Reading Nature, Observing Science: Examining Material Practices in the Lick Observatory Archives and Kenneth S. Norris Papers

Creating the Images

The biggest challenge to producing images of the cosmos with the Great Lick Refractor and the Crossley telescope was the mechanics of guiding these very large telescopes. In his copybook, Charles Perrine wrote an early reflection on the merits of astrophotography, one page of which is displayed in the gallery above. He discusses the difficulty of capturing the light of nebulae, noting that the action of guiding the telescope often resulted in the loss of structural detail. To see the full article, click here. Barnard also discusses the difficulty of capturing light and the labor of the photographic process in his 1913 book Photographs of the Milky Way and of Comets.

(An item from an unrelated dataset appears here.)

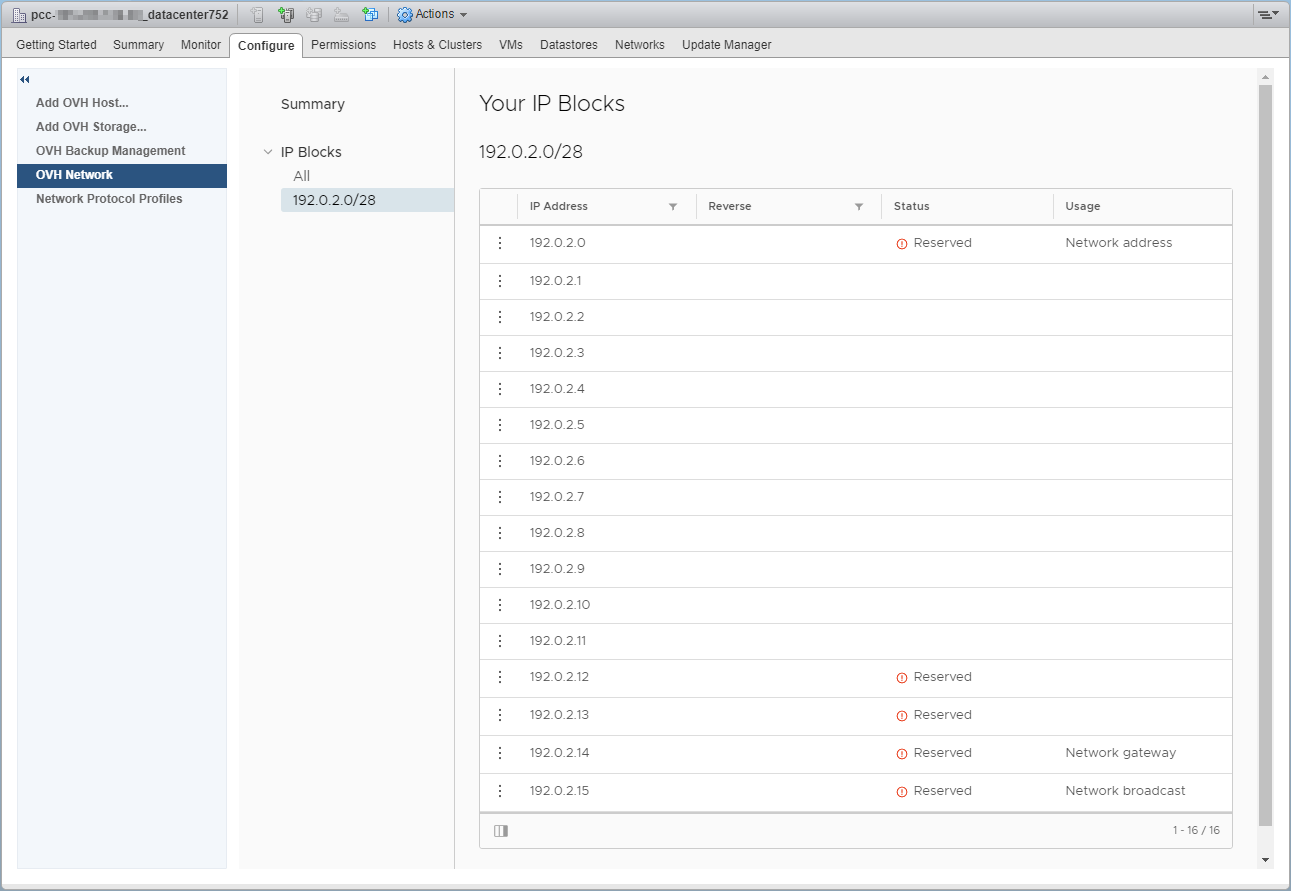Select OVH Backup Management in sidebar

Most of the images produced at the Lick were recorded as negatives on glass plates coated with photosensitive chemicals. After working through the night, astronomers often continued to work into the morning, developing the negatives they had created. They often found that the images were overexposed, underexposed, or blurry. Part of the drive toward objectivity at the Lick involved mechanization in order to reduce contact between the human and the telescope; astronomers quickly developed new technologies to automate the telescope's movement throughout the night.

We have in this archive only a few of the thousands of images created by Lick astronomers, as many were rejected. Many of the original glass negatives created with the telescopes are still housed on the grounds of the Lick Observatory.